Con 18 años tomé dos decisiones equivocadas que ya no tienen marcha atrás: irme de camping y estudiar Periodismo. Lo primero no volveré a repetirlo pero con lo segundo estoy obligado a convivir para el resto de mi vida, aunque -como diría Manuel Vicent- algunos todavía se piensan que toco el piano en un burdel.
Así que como no tuve más remedio que ser periodista, decidí beberme esta profesión a sorbos como el que traga veneno pensando que se trata del elixir de la eterna juventud. Por eso, como si fuéramos justicieros adolescentes, aún me levanto a diario pensando que algún día escribiré el titular con el que arreglaré el mundo.

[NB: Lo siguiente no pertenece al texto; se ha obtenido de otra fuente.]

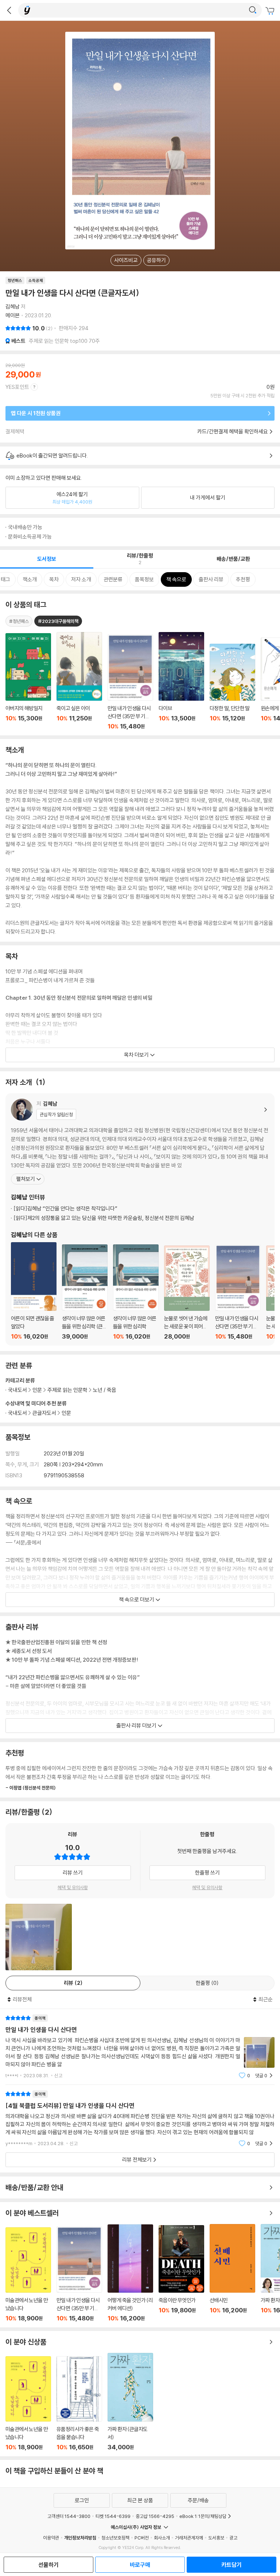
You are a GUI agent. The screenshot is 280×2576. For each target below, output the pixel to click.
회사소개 (162, 2538)
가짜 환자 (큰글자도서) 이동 (130, 2402)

Me he topado con mucha gente interesante y con mucha otra que no tenía ningún interés por encontrármela.
Alguna vez habré hecho bastante daño sin saberlo pero nunca utilicé -ni siquiera cuando tuve motivos- el espacio del que dispongo con intenciones revanchistas.
Sin embargo, como la mayoría de periodistas, soy más chulo de lo que valgo y el primero al que le extraña que a estas alturas de la película aún no me hayan cruzado la cara.
Aunque no escribo por ideologías suelo ser de ideas fijas y rara vez rectifico. Reclamo para los políticos muchas cosas que yo no haría; en más de una ocasión confundo la crítica con la envidia. Muchos días no estoy de acuerdo conmigo mismo y no me soporto cuando me llevo la contraria. Y durante tanto tiempo he jugado tan al límite que vivo constantemente haciendo equilibrio.
Pero nunca me quité la correa.
Aunque en más de una ocasión me haya tenido que bajar los pantalones.